WHAT TO WORK ON: Counting the lines below, how many contain the string "Task"? Answer with the number alone.

ITEMS:

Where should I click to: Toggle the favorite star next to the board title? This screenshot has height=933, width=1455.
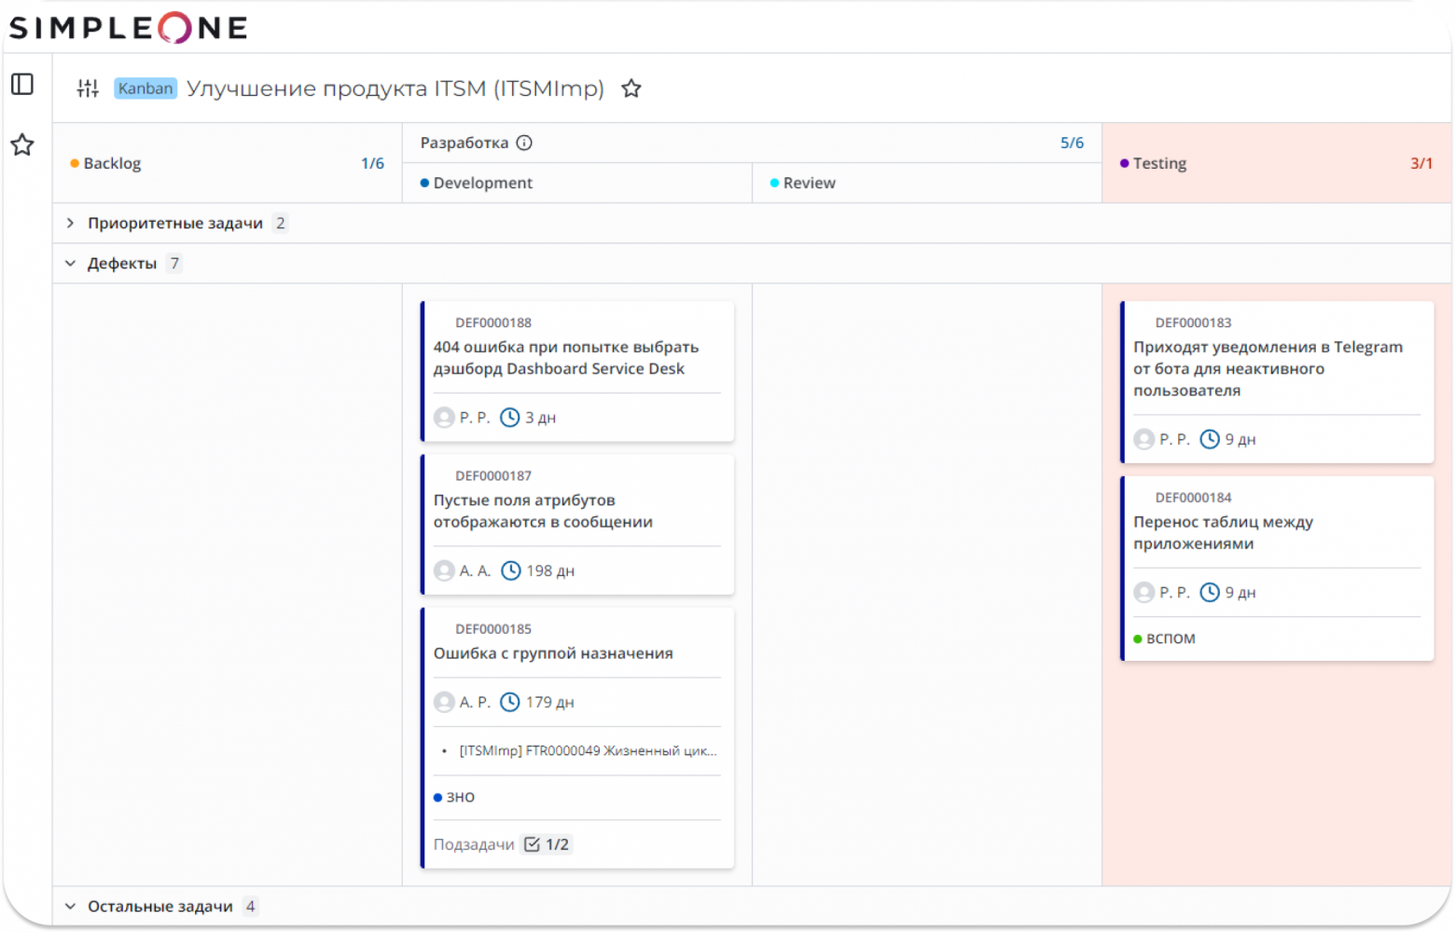click(631, 88)
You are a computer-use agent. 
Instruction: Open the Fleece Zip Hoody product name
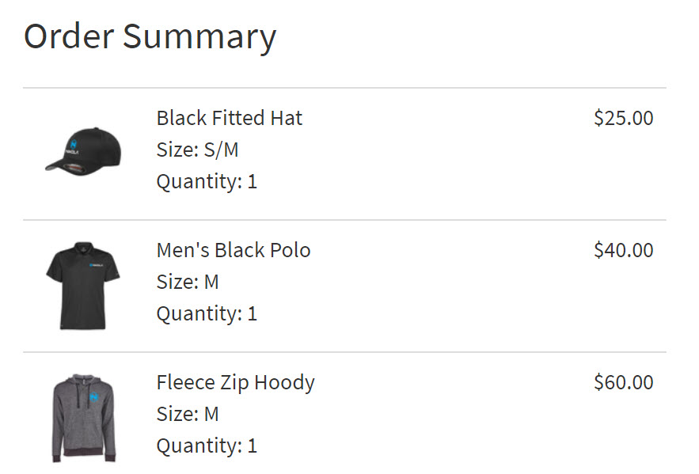pos(235,382)
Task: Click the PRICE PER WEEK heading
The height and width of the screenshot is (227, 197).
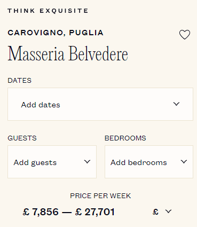Action: pyautogui.click(x=100, y=196)
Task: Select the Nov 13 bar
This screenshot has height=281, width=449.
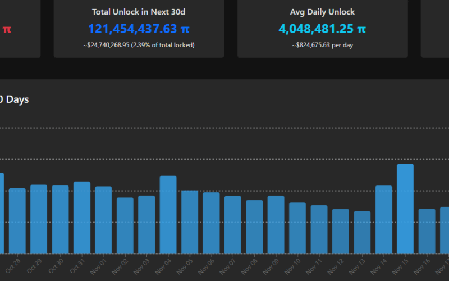Action: (362, 233)
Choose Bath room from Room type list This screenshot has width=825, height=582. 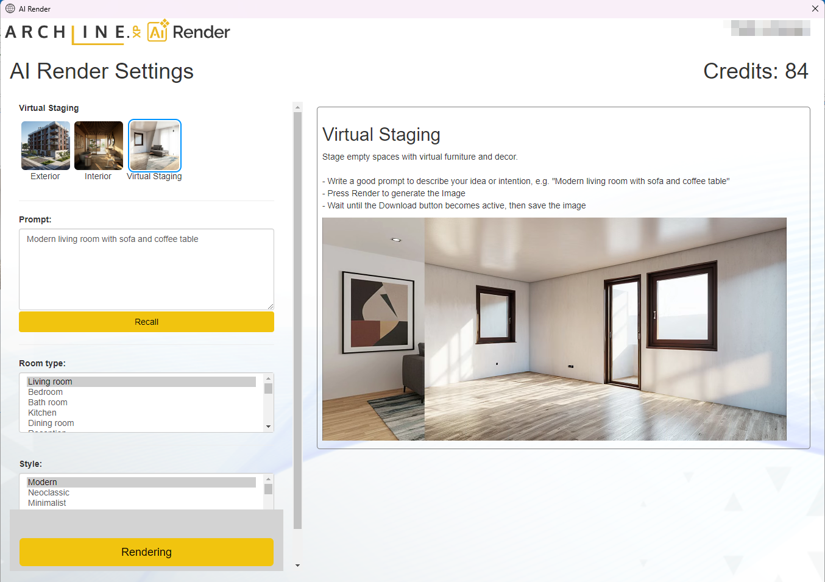click(x=48, y=402)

EXERCISE RESULT: 2